**Text shown:**
Let me get this straight. You have your HDD plugged in via SATA, and the Heatsink/fan is plugged into the molex ON the HDD itself?

I'm surprised it works. NO, that's REALLY not a good idea. It needs to be plugged into a seperate molex.


----------



## Deleted member 3 (Nov 13, 2007)

Darknova said:


> Woah woah what?
> 
> Let me get this straight. You have your HDD plugged in via SATA, and the Heatsink/fan is plugged into the molex ON the HDD itself?
> 
> I'm surprised it works. NO, that's REALLY not a good idea. It needs to be plugged into a seperate molex.



Nonsense, it's logical that it works, the wires are connected directly and there is no reason it should be bad.


----------



## Darknova (Nov 13, 2007)

DanTheBanjoman said:


> Nonsense, it's logical that it works, the wires are connected directly and there is no reason it should be bad.



From what I read it wasn't. He had the HDD plugged in by the SATA power cable, and the fan/heatsink plugged into the molex of the HDD. That would mean the HDD is acting as a bypass, which can't be good for it.


----------



## freaksavior (Nov 13, 2007)

there was a thread similar to this a few months ago:

A guy had a raptor and he plugged sata power and molex power in and he then stated the drive would not power up with one or both in it. the post mentioned that is was brand new too :shadedshu


----------



## Deleted member 24505 (Nov 13, 2007)

**Rows:**
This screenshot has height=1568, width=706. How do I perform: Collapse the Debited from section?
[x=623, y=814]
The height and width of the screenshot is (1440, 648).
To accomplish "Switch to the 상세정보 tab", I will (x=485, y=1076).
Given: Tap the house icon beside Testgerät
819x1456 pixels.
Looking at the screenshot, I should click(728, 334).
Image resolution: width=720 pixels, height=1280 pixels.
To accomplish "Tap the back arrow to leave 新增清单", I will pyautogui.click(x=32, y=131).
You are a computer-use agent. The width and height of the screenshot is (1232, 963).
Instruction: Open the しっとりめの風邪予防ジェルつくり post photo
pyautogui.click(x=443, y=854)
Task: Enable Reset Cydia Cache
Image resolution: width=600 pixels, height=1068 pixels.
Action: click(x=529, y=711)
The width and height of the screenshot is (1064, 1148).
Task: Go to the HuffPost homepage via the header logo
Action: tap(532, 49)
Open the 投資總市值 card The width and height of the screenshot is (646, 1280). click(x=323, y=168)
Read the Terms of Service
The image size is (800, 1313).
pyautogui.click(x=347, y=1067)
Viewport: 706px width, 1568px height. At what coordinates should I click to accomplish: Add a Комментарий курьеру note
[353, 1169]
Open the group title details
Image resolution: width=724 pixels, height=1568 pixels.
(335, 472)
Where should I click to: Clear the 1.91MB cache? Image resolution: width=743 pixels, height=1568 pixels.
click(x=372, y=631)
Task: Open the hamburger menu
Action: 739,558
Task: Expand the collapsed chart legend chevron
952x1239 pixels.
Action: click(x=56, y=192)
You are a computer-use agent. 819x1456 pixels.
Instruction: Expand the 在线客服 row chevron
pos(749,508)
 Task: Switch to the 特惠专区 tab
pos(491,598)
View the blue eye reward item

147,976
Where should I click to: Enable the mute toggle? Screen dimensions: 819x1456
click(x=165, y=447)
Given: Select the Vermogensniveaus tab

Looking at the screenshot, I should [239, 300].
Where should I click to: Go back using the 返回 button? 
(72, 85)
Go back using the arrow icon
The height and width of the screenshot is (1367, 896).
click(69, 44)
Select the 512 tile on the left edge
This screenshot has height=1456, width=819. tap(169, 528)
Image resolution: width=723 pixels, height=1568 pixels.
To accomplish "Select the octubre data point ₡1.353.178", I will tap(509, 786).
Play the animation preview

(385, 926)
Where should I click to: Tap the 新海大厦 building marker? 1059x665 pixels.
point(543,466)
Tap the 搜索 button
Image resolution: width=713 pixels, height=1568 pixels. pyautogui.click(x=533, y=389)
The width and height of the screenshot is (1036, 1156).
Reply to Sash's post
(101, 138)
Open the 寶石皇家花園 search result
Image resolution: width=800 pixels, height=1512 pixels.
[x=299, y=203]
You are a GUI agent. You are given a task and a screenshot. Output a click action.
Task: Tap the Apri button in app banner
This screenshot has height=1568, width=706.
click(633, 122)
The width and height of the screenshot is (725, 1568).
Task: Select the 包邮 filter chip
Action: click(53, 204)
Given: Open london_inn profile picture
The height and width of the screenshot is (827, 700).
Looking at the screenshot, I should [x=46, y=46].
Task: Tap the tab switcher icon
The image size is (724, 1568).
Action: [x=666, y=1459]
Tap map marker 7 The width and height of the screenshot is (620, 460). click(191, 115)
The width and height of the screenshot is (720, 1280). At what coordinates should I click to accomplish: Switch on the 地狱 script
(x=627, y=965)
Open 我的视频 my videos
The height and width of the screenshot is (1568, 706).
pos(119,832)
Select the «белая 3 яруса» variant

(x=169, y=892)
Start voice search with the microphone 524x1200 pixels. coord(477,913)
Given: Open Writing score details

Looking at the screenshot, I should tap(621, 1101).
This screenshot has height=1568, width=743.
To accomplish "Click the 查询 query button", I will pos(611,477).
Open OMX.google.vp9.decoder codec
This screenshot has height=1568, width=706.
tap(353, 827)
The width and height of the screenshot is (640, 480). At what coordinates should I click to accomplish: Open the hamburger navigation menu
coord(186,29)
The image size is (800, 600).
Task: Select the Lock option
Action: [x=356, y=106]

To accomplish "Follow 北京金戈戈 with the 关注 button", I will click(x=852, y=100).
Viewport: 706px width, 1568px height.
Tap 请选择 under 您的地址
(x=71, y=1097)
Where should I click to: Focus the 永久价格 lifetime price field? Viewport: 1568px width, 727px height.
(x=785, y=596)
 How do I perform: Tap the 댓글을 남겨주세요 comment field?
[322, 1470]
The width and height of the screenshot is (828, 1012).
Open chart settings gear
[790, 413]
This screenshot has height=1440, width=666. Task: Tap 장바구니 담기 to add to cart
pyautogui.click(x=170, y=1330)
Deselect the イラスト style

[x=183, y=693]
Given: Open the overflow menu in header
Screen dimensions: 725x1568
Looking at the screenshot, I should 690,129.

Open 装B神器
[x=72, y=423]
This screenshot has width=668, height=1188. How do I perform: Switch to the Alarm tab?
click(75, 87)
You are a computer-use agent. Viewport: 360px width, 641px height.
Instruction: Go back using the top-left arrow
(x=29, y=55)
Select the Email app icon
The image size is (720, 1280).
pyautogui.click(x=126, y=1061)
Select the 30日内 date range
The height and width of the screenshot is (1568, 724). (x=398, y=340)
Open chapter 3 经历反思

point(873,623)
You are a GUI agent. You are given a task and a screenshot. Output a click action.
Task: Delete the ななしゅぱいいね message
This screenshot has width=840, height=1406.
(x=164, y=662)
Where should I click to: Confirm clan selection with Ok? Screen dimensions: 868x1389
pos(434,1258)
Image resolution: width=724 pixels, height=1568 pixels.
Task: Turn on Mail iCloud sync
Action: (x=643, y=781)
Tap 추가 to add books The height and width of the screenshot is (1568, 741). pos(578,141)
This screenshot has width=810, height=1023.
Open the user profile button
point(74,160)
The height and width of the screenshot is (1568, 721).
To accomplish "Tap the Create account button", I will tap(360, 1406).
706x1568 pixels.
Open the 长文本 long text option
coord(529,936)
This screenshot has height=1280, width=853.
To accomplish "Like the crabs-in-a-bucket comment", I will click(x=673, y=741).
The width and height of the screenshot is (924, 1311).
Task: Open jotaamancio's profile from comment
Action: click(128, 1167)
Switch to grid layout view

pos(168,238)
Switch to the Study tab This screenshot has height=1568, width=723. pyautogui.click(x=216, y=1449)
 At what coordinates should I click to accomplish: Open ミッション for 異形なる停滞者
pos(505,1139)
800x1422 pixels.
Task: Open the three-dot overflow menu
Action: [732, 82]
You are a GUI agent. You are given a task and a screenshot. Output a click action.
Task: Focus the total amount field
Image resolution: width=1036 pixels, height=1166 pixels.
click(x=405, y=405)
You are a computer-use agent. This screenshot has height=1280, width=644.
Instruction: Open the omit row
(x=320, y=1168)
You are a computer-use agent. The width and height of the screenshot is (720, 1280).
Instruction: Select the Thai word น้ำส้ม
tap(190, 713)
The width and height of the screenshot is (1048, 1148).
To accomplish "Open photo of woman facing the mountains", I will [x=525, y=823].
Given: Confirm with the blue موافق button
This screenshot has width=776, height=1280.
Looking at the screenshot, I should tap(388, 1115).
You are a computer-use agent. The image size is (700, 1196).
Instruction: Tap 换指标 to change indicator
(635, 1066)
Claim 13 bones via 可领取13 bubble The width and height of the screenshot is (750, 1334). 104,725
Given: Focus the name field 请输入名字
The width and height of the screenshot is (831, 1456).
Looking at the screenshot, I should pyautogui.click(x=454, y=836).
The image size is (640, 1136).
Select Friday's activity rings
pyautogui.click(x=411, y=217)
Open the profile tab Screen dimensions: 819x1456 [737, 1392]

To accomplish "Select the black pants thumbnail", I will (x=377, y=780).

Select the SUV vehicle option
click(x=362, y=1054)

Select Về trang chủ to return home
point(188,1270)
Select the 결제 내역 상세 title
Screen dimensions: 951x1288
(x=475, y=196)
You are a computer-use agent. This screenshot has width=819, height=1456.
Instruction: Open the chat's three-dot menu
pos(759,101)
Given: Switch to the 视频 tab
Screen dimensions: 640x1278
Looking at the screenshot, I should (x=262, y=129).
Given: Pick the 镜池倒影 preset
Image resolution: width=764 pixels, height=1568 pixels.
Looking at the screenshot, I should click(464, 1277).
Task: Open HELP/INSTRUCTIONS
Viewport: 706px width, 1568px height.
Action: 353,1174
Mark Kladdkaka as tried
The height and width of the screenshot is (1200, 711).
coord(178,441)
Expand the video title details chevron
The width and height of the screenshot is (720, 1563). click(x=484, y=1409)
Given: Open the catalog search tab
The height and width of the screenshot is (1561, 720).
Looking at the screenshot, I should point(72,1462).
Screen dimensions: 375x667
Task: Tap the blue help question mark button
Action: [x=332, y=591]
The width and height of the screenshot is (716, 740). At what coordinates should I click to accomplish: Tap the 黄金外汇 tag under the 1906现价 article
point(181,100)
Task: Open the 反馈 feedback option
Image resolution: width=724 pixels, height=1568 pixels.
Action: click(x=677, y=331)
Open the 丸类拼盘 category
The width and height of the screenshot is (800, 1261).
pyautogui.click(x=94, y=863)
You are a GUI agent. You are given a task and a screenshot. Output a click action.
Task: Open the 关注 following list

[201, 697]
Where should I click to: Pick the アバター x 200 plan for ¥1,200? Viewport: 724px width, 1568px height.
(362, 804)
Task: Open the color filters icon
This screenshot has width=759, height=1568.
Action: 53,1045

**Problems:**
[1] In the records, take the part that runs from their start through the line containing "Looking at the screenshot, I should click(728, 334)." and swap "house icon" for "home icon", leaving everything else unchanged.
[2] Extend the forum thread on powering a heatsink fan from a hard drive's molex connector, picking up after its final line.

**Expected results:**
[1]
This screenshot has height=1568, width=706. How do I perform: Collapse the Debited from section?
[x=623, y=814]
The height and width of the screenshot is (1440, 648).
To accomplish "Switch to the 상세정보 tab", I will (x=485, y=1076).
Given: Tap the home icon beside Testgerät
819x1456 pixels.
Looking at the screenshot, I should click(728, 334).

[2]
Why would you even want both the molex and sata power in at the same time anyway? I think its too dodgy to risk losing a drive for.


----------



## keakar (Nov 13, 2007)

because people often believe just because it has a plug then something must be plugged into it


----------



## aximbigfan (Nov 13, 2007)

Does WD even make hdds with the dual power connector config any more? I had one that went bad (NOT because of connecting both in, for an unrelated reason), and the replacemnt didnt have the molex connector, just sata pwr. Same model number and everything, differnt revision though.

Chris


----------



## surfsk8snow.jah (Nov 13, 2007)

The WD Raptors I got are brand new from newegg, and they have both.

Well, I'm slightly confused on my issue still, but I guess it's probably better safe than sorry to plug them into something else besides the HDD... although it does look dang clean.


----------



## lemonadesoda (Nov 13, 2007)

It is rumoured, that some women like both their SATA and their molex plugged at the same time. But it is very bad for them and should not be encouraged.


----------



## surfsk8snow.jah (Nov 14, 2007)

lemonadesoda said:


> It is rumoured, that some women like both their SATA and their molex plugged at the same time. But it is very bad for them and should not be encouraged.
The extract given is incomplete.